Prompt. Filter the listing below for "will" and report every line that has it.

----- Recorded information -----

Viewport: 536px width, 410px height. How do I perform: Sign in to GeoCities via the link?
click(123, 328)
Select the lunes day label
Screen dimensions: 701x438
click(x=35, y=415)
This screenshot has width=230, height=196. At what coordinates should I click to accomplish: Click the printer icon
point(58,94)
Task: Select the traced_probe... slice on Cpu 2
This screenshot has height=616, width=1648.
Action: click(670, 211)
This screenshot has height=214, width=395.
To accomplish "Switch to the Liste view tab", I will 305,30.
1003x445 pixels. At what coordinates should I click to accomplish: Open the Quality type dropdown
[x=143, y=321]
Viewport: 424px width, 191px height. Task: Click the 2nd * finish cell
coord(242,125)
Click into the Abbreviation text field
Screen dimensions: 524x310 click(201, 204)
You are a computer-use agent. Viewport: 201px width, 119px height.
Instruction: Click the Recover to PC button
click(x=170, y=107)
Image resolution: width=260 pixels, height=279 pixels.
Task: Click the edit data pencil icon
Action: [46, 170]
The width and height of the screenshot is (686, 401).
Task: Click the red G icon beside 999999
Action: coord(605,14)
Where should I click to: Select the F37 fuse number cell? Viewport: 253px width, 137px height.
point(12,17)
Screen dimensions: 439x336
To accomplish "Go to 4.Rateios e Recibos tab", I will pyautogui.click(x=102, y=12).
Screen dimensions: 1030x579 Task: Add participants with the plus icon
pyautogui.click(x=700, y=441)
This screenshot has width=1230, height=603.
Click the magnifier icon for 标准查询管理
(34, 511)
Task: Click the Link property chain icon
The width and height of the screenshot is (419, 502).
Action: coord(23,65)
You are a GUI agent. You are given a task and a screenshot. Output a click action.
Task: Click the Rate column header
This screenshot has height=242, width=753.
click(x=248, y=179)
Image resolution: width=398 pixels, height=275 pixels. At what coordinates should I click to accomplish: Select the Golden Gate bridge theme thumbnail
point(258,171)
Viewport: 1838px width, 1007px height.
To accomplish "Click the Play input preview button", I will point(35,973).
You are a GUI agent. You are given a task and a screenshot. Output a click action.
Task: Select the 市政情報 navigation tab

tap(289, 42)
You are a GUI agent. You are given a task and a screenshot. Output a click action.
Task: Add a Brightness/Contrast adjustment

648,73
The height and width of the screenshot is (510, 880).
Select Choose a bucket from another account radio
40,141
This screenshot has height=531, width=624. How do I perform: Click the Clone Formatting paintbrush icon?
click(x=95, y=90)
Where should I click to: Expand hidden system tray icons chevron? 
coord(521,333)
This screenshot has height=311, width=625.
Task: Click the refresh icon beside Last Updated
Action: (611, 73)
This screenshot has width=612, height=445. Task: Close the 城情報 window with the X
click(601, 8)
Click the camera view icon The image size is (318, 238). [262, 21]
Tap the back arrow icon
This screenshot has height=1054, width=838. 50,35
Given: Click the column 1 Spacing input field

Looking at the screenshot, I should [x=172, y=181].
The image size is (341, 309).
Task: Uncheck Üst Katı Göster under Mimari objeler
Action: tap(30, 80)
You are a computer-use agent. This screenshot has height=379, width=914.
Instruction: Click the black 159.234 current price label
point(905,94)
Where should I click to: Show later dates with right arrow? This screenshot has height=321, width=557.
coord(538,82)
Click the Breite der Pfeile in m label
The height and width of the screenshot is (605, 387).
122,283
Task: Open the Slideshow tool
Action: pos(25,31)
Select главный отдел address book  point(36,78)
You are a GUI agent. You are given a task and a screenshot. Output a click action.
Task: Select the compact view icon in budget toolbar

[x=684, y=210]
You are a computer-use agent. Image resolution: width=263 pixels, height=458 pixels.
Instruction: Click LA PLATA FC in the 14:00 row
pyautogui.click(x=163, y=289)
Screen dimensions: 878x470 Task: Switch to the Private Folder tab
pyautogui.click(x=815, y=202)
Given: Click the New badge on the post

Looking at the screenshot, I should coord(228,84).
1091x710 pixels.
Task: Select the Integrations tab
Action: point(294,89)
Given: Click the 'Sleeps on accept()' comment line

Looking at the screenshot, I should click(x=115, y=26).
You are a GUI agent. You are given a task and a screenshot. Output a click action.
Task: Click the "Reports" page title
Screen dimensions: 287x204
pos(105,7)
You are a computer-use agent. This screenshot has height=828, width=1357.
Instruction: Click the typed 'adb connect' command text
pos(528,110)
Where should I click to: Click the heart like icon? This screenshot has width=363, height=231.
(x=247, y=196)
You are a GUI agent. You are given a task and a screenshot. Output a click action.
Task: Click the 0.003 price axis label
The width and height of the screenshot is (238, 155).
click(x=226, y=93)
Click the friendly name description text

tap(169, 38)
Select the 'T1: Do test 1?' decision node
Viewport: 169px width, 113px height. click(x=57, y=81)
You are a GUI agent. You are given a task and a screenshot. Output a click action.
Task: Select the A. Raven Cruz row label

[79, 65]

-----

Written response.
To accomplish "Switch to the Liste view tab", I will 305,30.
To accomplish "Go to 4.Rateios e Recibos tab", I will pyautogui.click(x=102, y=12).
To accomplish "Click the Play input preview button", I will point(35,973).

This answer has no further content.